__Records excerpted from a collection__
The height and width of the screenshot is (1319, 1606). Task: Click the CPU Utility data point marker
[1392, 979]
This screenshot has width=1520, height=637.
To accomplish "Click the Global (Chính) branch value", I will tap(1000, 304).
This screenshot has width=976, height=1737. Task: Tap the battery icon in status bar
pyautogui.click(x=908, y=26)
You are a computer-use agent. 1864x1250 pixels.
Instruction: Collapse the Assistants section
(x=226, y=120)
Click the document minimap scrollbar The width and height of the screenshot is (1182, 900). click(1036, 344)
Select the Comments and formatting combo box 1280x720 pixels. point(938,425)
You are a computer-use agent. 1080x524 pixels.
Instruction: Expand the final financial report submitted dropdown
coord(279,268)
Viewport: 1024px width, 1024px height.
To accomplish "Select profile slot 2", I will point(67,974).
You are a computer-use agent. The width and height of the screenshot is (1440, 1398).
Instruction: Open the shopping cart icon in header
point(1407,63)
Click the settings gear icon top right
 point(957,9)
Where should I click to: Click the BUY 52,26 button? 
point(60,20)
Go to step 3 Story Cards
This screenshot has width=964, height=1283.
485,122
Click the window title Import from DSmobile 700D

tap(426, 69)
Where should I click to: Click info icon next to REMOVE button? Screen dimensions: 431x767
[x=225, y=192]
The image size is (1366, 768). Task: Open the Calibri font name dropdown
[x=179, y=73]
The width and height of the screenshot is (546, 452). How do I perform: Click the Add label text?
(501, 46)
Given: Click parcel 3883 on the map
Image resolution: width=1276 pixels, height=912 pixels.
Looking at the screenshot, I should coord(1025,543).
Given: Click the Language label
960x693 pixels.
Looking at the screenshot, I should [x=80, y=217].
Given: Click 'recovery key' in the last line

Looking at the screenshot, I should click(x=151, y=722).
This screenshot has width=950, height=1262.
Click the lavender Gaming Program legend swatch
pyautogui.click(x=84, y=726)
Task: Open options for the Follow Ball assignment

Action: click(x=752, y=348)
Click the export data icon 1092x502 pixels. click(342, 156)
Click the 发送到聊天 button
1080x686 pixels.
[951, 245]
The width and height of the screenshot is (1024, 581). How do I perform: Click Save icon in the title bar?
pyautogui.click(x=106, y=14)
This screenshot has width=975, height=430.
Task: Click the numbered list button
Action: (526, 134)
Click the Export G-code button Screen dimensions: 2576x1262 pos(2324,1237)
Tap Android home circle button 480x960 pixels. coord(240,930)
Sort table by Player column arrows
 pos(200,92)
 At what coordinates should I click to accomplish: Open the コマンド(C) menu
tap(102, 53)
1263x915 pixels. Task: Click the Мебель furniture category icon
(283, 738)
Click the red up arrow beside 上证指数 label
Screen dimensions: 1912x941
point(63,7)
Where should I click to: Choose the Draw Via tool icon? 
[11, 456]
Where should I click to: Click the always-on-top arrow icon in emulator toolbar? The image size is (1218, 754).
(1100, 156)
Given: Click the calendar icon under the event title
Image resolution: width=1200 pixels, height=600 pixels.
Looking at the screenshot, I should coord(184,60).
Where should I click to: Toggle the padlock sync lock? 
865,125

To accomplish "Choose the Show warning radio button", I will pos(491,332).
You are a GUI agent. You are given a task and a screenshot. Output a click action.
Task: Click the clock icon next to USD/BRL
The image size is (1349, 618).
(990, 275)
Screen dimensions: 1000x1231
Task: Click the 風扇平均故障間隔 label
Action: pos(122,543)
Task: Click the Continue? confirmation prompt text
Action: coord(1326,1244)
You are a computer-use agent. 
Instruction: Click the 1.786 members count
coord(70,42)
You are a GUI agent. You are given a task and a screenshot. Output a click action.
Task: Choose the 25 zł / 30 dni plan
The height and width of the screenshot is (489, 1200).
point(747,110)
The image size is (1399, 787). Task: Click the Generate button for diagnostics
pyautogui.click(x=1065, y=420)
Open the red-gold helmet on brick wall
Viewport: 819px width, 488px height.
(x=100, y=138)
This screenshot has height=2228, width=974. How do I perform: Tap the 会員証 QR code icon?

__What needs to be done__
Copy every line from the records above that contains the word "code".

__Exercise result__
Click the Export G-code button Screen dimensions: 2576x1262 pos(2324,1237)
This screenshot has height=2228, width=974. How do I perform: Tap the 会員証 QR code icon?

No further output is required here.